* [Task instructions]: Repeat the entries below exactly. Begin with the first line and end with the line that contains "Given: Click the OK button".

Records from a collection
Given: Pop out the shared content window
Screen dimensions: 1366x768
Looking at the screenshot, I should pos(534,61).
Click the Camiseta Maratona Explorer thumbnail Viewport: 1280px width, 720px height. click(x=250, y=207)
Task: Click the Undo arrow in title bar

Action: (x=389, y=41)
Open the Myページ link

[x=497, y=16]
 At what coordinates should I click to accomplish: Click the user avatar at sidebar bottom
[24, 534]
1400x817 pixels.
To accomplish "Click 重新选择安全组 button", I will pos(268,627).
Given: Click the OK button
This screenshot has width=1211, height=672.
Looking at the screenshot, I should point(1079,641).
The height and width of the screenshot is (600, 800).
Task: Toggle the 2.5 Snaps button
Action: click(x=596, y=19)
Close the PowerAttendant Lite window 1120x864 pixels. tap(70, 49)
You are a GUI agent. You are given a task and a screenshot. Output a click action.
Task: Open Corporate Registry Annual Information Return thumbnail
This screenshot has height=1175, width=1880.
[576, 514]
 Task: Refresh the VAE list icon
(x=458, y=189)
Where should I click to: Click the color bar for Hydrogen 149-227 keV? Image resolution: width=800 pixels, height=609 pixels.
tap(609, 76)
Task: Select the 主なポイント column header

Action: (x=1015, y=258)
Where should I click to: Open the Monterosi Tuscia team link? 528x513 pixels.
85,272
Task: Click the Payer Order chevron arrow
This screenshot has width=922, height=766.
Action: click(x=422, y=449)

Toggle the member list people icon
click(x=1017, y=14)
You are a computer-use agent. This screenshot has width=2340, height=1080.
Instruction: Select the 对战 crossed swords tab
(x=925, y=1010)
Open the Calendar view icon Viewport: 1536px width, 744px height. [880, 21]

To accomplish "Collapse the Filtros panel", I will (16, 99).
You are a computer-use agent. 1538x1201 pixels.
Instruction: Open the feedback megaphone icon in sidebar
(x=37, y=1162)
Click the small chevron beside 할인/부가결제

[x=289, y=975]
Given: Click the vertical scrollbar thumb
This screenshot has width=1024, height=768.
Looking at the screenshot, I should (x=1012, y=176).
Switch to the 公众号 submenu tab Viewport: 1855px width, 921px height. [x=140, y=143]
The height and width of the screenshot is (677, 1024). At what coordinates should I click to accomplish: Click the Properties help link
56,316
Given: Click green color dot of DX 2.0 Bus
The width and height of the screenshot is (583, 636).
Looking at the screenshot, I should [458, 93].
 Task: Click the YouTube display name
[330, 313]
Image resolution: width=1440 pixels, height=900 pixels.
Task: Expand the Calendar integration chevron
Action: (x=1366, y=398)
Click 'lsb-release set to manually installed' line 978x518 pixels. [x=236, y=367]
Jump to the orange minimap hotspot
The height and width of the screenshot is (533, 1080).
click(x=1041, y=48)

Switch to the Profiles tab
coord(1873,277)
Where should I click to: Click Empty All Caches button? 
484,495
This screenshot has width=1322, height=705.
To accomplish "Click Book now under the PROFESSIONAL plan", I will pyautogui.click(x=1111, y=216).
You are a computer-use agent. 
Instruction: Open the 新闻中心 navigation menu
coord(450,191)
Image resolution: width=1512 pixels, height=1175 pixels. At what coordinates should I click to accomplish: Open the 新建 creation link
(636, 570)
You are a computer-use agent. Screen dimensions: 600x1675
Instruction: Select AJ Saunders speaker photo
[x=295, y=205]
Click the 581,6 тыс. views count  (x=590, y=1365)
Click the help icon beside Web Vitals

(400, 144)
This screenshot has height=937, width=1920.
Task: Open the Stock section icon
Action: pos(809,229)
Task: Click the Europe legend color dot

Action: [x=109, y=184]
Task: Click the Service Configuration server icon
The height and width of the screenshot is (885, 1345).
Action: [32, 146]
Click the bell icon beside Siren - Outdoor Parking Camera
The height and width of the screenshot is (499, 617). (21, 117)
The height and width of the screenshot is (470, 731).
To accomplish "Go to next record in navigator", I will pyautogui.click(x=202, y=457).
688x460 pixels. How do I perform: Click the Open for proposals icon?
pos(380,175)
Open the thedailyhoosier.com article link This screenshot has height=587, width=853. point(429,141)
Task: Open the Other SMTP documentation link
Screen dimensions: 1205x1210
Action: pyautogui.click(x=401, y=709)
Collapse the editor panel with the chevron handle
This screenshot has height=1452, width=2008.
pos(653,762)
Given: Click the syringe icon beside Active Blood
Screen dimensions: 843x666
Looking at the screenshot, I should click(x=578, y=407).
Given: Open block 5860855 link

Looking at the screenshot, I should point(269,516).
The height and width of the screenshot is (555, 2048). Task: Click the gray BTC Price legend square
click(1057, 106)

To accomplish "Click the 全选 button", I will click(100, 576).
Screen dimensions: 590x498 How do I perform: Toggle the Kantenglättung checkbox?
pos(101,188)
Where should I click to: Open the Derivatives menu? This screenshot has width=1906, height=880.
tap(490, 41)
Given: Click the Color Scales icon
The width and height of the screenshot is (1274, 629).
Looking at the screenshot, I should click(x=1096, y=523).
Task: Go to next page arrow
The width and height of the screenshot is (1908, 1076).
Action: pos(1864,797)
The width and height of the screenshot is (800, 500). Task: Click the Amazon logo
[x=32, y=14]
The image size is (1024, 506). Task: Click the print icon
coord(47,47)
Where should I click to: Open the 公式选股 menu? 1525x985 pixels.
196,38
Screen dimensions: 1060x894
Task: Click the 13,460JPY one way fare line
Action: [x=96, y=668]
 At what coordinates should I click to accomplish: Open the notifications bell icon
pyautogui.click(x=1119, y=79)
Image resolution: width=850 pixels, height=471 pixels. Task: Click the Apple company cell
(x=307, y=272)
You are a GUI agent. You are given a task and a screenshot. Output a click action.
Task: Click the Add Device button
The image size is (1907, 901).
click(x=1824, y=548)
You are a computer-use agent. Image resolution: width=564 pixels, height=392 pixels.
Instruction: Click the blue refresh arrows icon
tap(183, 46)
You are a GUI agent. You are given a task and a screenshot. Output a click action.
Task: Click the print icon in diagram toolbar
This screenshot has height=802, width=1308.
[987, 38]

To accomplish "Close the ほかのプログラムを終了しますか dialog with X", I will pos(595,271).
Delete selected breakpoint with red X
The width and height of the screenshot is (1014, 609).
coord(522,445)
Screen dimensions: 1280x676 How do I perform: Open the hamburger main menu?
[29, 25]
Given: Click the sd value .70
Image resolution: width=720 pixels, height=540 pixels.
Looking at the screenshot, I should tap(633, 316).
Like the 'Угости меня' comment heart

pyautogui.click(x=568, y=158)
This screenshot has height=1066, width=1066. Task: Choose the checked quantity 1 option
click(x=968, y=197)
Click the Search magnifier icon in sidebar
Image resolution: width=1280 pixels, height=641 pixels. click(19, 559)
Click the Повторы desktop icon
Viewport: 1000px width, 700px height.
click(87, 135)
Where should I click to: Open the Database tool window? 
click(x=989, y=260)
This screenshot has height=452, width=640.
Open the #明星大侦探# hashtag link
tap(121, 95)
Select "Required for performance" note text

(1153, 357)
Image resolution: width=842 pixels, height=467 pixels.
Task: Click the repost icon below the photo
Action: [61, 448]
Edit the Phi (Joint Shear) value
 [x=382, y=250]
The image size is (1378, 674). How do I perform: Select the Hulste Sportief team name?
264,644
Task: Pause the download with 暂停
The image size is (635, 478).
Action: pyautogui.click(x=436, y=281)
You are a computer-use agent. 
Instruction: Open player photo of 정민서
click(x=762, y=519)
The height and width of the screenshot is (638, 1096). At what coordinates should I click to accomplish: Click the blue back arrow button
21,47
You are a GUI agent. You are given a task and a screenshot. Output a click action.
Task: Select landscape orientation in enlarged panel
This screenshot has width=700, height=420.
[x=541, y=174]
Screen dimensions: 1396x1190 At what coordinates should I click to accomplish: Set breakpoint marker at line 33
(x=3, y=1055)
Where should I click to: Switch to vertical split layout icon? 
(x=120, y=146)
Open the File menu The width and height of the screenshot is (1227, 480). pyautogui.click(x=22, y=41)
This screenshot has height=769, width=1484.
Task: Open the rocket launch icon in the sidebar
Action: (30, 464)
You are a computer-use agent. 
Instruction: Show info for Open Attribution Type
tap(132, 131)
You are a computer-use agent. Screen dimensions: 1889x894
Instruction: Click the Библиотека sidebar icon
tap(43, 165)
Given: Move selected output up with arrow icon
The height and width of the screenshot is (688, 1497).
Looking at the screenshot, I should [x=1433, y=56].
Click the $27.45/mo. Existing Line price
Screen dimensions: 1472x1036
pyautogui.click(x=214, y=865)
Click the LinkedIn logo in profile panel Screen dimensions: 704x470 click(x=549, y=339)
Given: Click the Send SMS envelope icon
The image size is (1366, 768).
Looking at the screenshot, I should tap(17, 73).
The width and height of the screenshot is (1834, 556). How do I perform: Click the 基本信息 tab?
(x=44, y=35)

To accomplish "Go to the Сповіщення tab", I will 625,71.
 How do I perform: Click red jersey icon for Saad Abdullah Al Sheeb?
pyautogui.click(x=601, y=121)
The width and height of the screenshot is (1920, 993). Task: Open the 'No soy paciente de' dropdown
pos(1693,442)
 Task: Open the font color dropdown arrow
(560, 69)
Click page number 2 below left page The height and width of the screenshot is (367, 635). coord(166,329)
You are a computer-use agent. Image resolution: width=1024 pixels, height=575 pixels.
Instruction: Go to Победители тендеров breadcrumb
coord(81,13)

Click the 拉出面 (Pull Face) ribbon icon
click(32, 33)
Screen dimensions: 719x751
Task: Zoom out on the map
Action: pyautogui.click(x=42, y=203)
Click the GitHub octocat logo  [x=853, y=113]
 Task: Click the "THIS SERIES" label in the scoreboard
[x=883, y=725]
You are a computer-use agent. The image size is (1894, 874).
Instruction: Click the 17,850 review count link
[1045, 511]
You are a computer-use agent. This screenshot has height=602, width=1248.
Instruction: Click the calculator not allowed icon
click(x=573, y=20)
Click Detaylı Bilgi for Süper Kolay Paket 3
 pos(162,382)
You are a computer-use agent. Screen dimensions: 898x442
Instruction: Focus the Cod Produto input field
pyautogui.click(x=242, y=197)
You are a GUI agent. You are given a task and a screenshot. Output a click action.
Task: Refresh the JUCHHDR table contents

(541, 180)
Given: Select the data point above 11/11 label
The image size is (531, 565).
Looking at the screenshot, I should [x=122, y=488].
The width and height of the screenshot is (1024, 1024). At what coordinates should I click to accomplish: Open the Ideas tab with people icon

* [Expected answer]:
Given: Pop out the shared content window
Screen dimensions: 1366x768
Looking at the screenshot, I should pos(534,61).
Click the Camiseta Maratona Explorer thumbnail Viewport: 1280px width, 720px height. click(x=250, y=207)
Task: Click the Undo arrow in title bar

Action: (x=389, y=41)
Open the Myページ link

[x=497, y=16]
 At what coordinates should I click to accomplish: Click the user avatar at sidebar bottom
[24, 534]
1400x817 pixels.
To accomplish "Click 重新选择安全组 button", I will pos(268,627).
Given: Click the OK button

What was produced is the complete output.